Open-loop stable limit cycles are foundational to the dynamics of legged robots. They impart a self-stabilizing character to the robot's gait, thus alleviating the need for compute-heavy feedback-based gait correction. This paper proposes a general approach to rapidly generate limit cycles with explicit stability constraints for a given dynamical system. In particular, we pose the problem of open-loop limit cycle stability as a single-stage constrained-optimization problem (COP), and use Direct Collocation to transcribe it into a nonlinear program (NLP) with closed-form expressions for constraints, objectives, and their gradients. The COP formulations of stability are developed based (1) on the spectral radius of a discrete return map, and (2) on the spectral radius of the system's monodromy matrix, where the spectral radius is bounded using different constraint-satisfaction formulations of the eigenvalue problem. We compare the performance and solution qualities of each approach, but specifically highlight the Schur decomposition of the monodromy matrix as a formulation which boasts wider applicability through weaker assumptions and attractive numerical convergence properties. Moreover, we present results from our experiments on a spring-loaded inverted pendulum model of a robot, where our method generated actuation trajectories for open-loop stable hopping in under 2 seconds (on the Intel Core i7-6700K), and produced energy-minimizing actuation trajectories even under tight stability constraints.
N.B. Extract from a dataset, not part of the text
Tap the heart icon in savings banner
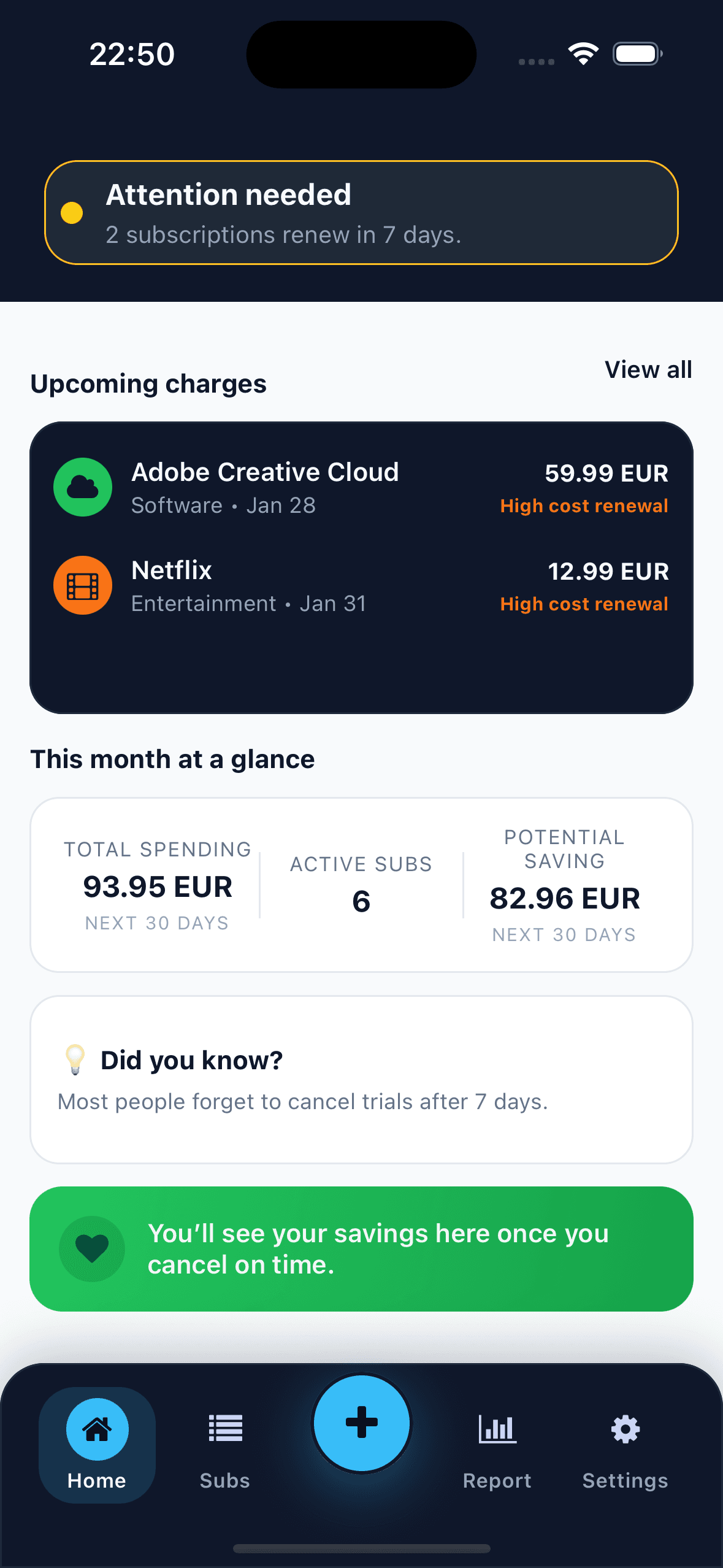Viewport: 723px width, 1568px height. [92, 1248]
翻译：摘要：开环稳定极限环是腿式机器人动力学的基础，它为机器人步态赋予自稳定特性，从而减轻了对基于反馈的高计算量步态校正的需求。本文提出一种通用方法，可在给定动力系统中快速生成具有显式稳定性约束的极限环。具体而言，我们将开环极限环稳定性问题构建为单阶段约束优化问题（COP），并利用直接配点法将其转化为一个非线性规划问题（NLP），其中约束、目标函数及其梯度均具有闭式表达式。稳定性问题的COP公式基于两种方法发展：（1）基于离散返回映射的谱半径；（2）基于系统单值矩阵的谱半径，其中谱半径通过特征值问题的不同约束满足形式进行界定。我们比较了每种方法的性能和解质量，并特别强调了基于单值矩阵的舒尔分解方案——该方案因假设条件更弱和数值收敛性更优而具有更广泛的适用性。此外，我们展示了在弹簧负载倒立摆机器人模型上的实验结果：该方法在2秒内（基于Intel Core i7-6700K处理器）生成了开环稳定跳跃的驱动轨迹，即使在严格稳定性约束下也能产生能量最优的驱动轨迹。